I’m not a Car Guy.
Don’t get me wrong. I love cars; I’ve got my favorites; I’ve got my first-car memories. And for the record, that would be my 1972 Cougar XR 7, all black w/black and green tartan-patterned bucket seats and the eight-track player bolted underneath the glove compartment blasting the Stones’ Midnight Rambler up and down Telegraph. And yes, Telegraphing was as big as Woodwarding back in the day.
But, I digress.
Car Guys are the ones who can ID a ’53 Chevrolet BelAir from a two-second glimpse of the valve stem on the tire; who will then go on to tell you (whether you’re listening or not) all about the sweeping lines of the side panels, and how that car begat the next BelAir, which of course they totally ruined because they changed the chomogater on the whoopdeboop and added chrome hoopyschmoopys. (I must say, though, I think that’s what they did to the Cougar after 1974 when they ruined it, effectively turning the equivalent of Haagen Dazs Rum Raisin into Sealtest Vanilla).
They’re the guys who can ID a ‘65 Mustang before it turns the corner just by the sound of its engine; who then snort, flex, and give whoever’s around that told ya’ so nod just as the car comes into view; who then take off running to meet the car much the same as I did as a seven-year-old whenever I first heard the Mr. Softie Ice Cream truck’s music in my neighborhood, then saw it turn the corner and come down my street.
Car Guys transcend all socio-economic boundaries. Car Guys are guys – both executives and line workers – who work at “Ford’s” and proudly (albeit anonymously) drive their ’69 Firebird at the Cruise.

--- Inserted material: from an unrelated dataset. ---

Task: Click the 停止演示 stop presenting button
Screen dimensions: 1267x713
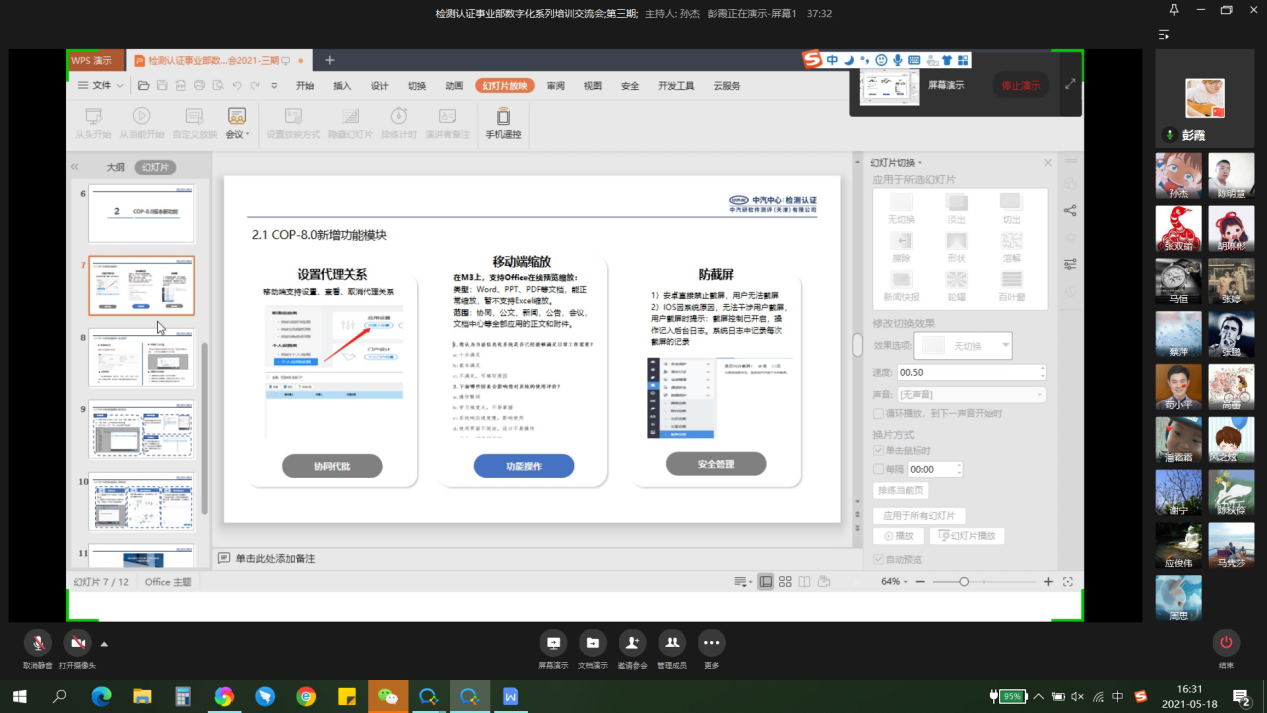Action: 1021,85
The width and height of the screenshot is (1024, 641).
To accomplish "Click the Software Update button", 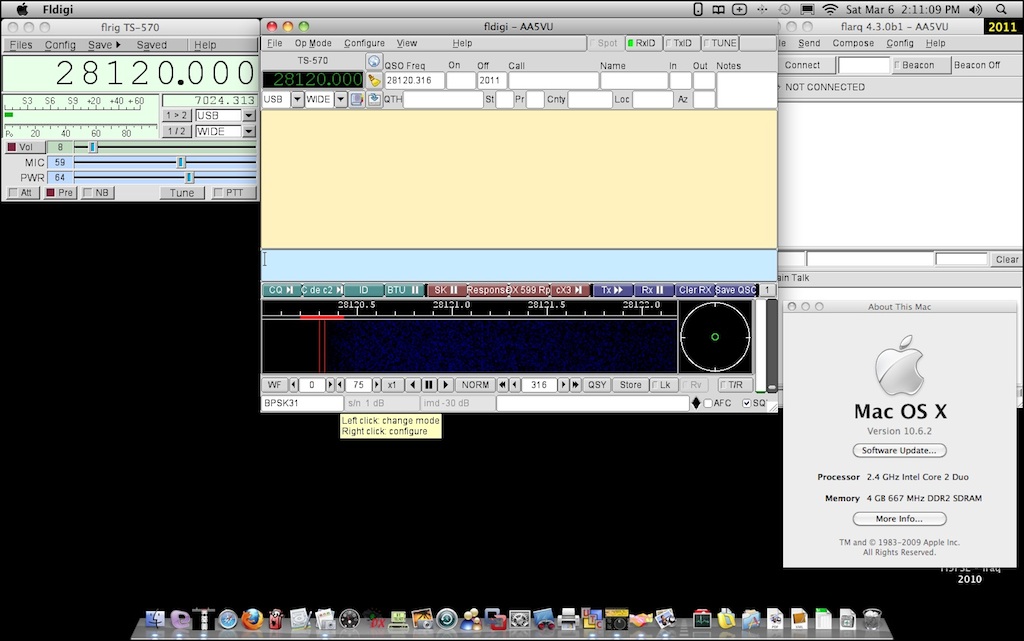I will click(899, 450).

They’re entrepreneurs who run multi-million dollar corporations – and have grease permanently lodged underneath their fingernails from restoring their ’55 Thunderbird.
In the case of a good friend of mine, he’s a banker in Birmingham whom I’ve known since high school who swoons at the sight of a ’65 Bonneville; who will call me during the week leading up to Dream Cruise as he’s looking out his office window, nose pressed against the glass while foaming at the mouth, and describe in vivid detail the classic cars driving past.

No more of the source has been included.